[PATCH] D12132: TransformUtils: Introduce module splitter.

Thu Aug 20 12:14:40 PDT 2015

pcc added a comment.

In http://reviews.llvm.org/D12132#227433, @joker.eph wrote:

> Hi Peter,
>
> I wonder if we can't make the split really more efficient, especially memory wise. Ideally we should seek to:
>
> - Limit looping over the module content
> - Move content instead of duplicating it.
>
>   This is especially important since LTO deals with very large module. So reusing the cloneModule() implementation is clever and nicely done, but on the long term I'm not sure it is the way to go. I can imagine many speed/memory improvements that could be done by splitting a Module in N partitions in one pass.

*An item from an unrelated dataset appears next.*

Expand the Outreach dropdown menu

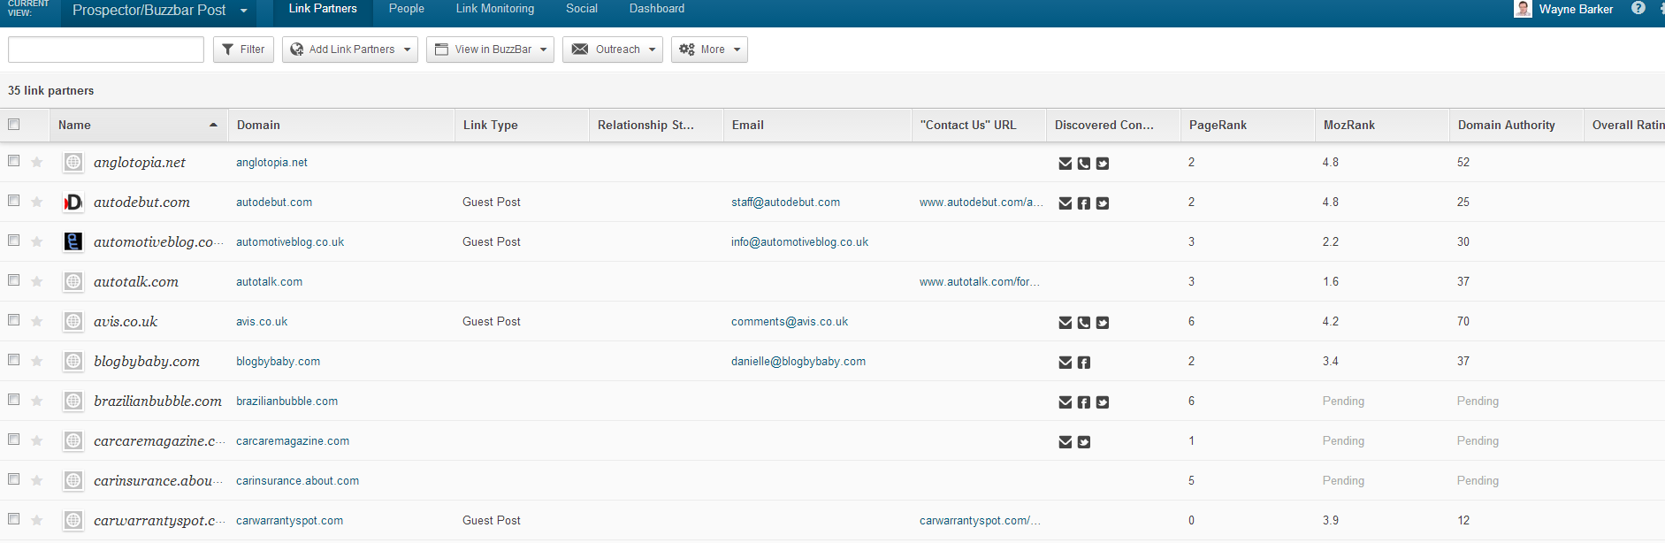click(613, 50)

I agree with all of this, and I'd be interested in exploring any ideas around making this more efficient, but at the very least I think it would be useful to have this in the tree as a benchmark of comparison against more efficient approaches. I suppose the question is what the best way of structuring this code would be given that we intend to replace parts of it with a better design later.

> So I wonder: if we want to really productize this, I'm not sure that the current code sharing/intrusion in cloneModule() is the right way to go. What do you think?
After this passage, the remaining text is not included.